* **Aim of the task**
Copy exactly the lines of the records below, starting at the line that contains "Click the vertical dots menu icon" and continuing through the last line, both included; omit any pictures.

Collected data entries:
........

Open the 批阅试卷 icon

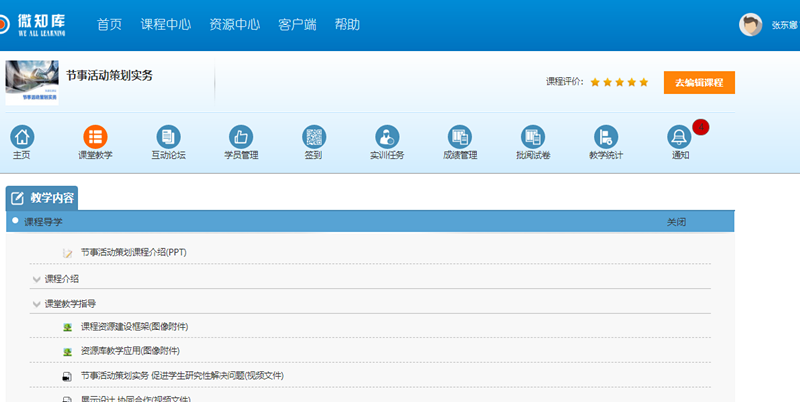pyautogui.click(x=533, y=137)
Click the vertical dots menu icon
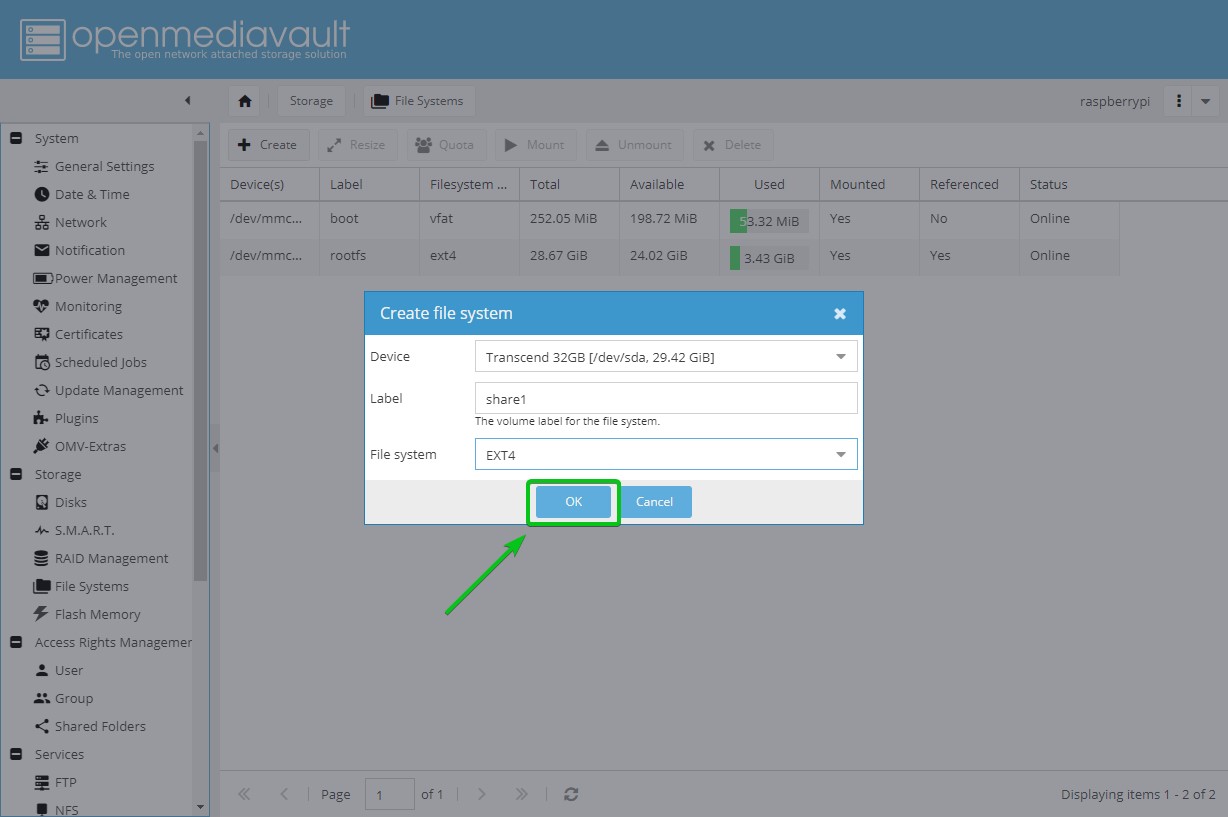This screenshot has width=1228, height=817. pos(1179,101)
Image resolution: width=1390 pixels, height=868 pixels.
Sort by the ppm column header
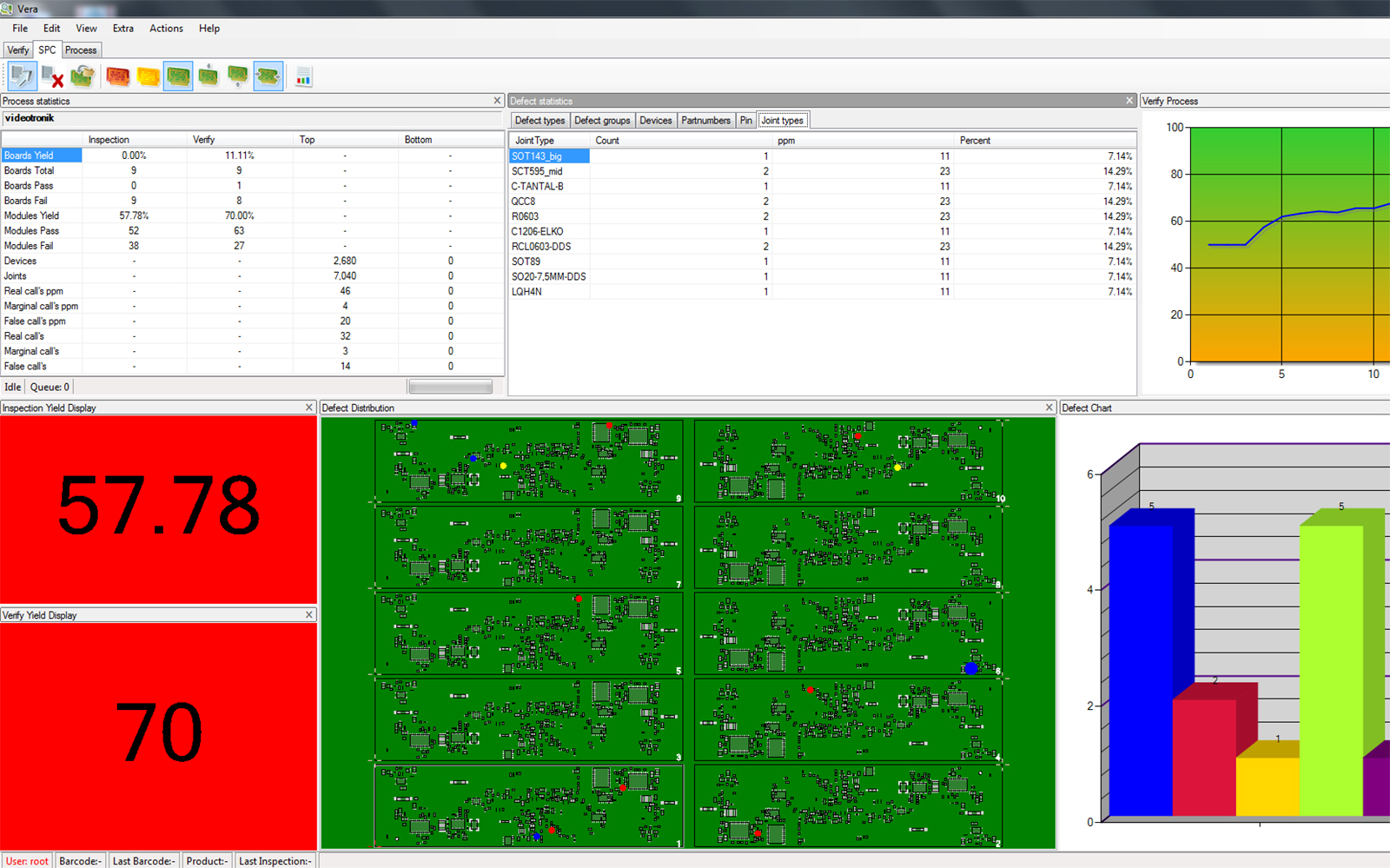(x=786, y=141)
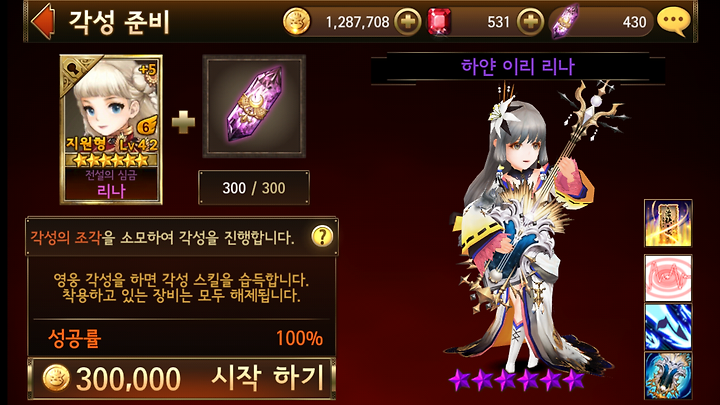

........

* **Answer space**
Click the vertical dots menu icon
This screenshot has width=1228, height=817. pos(1179,101)
Image resolution: width=1390 pixels, height=868 pixels.
Sort by the ppm column header
(x=786, y=141)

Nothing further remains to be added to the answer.